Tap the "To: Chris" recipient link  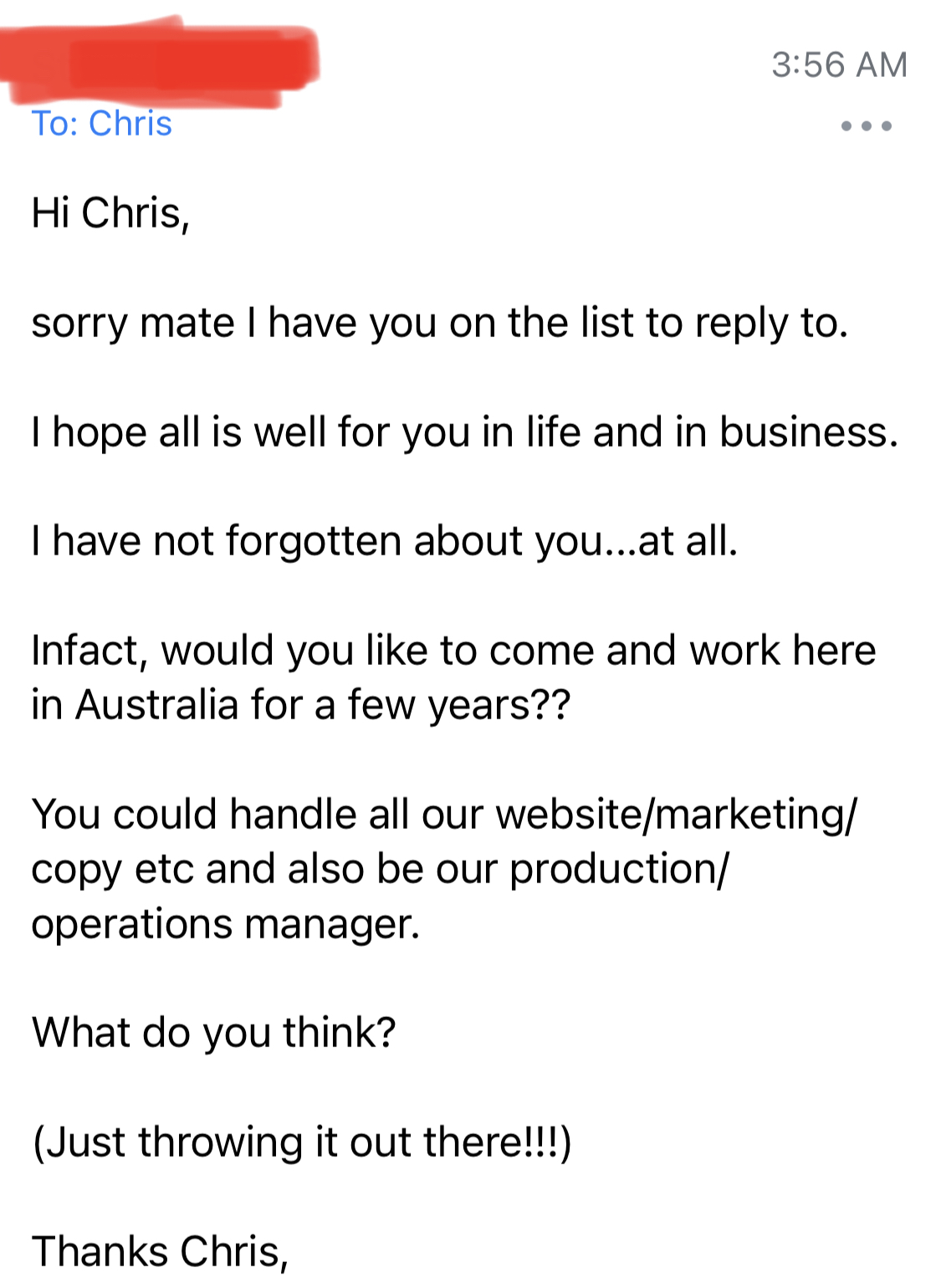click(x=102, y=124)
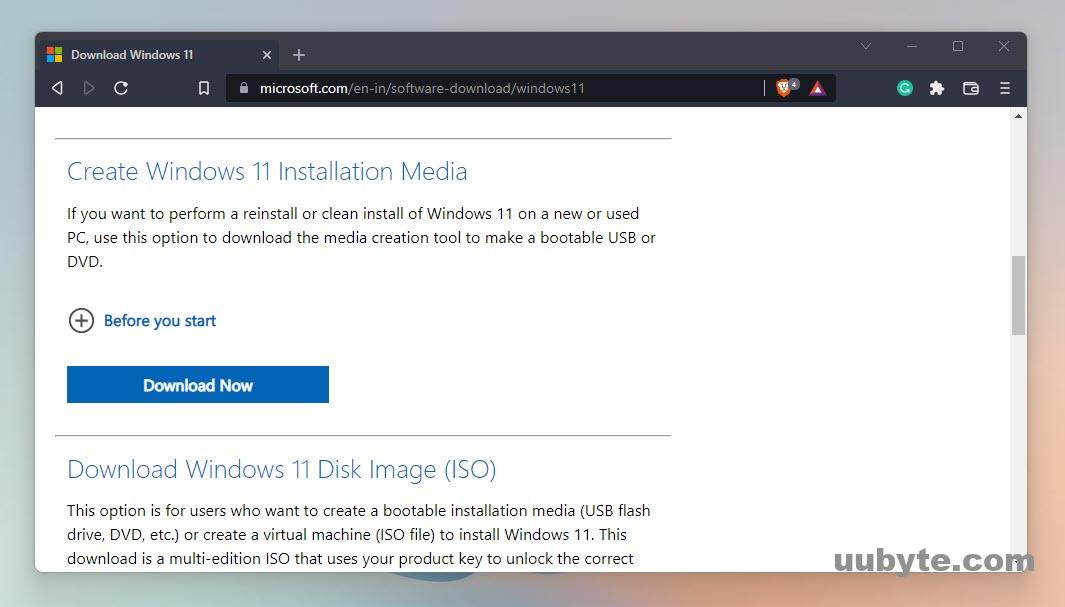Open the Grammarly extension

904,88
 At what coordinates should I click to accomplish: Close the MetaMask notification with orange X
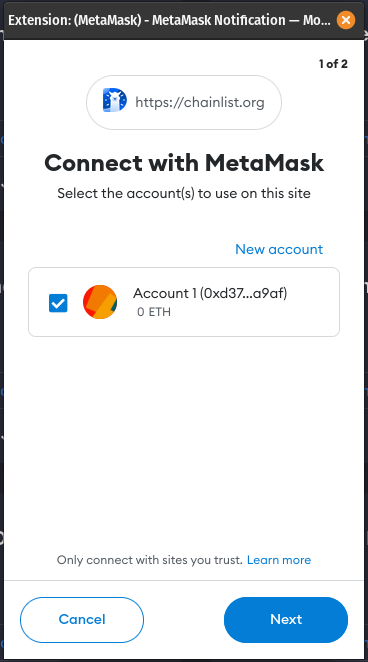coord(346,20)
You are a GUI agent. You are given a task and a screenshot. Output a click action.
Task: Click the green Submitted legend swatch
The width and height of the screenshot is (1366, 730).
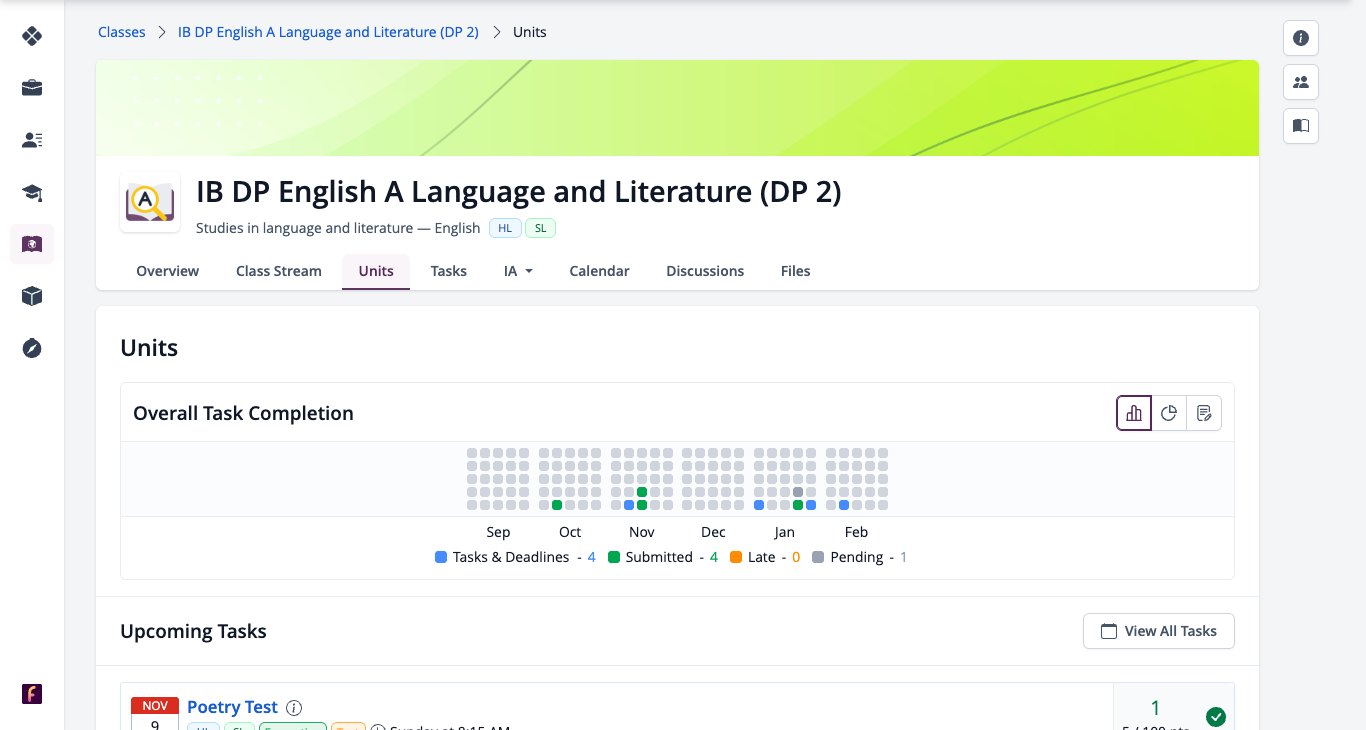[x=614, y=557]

==

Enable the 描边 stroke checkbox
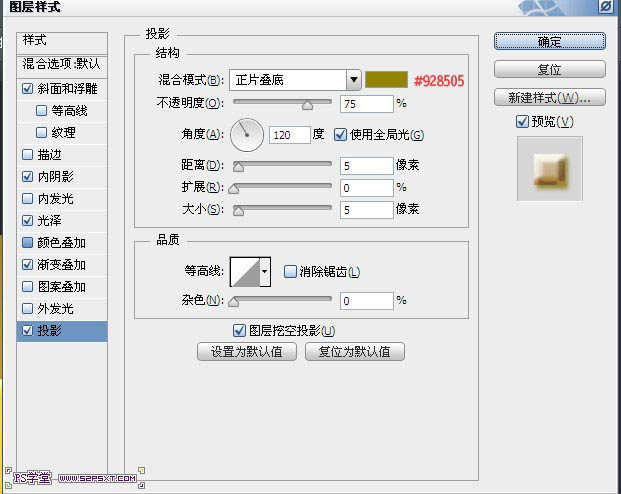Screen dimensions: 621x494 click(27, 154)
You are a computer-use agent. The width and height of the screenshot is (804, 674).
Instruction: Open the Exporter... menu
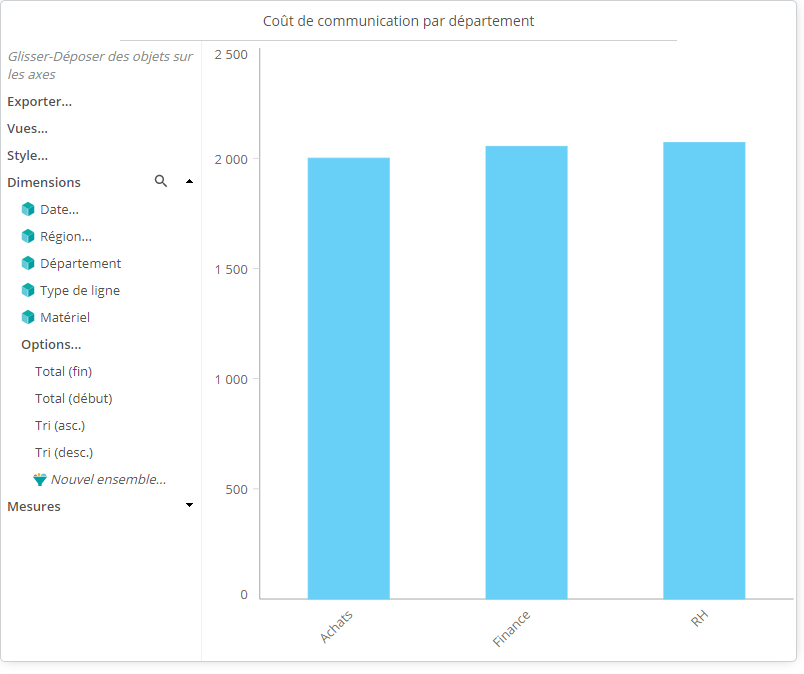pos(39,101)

# Task to complete
Copy each line of the listing that includes "agent".

# Result of this exercise
You are a GUI agent. You are given a task and a screenshot. Output a click action.
You are a computer-use agent. The width and height of the screenshot is (804, 674).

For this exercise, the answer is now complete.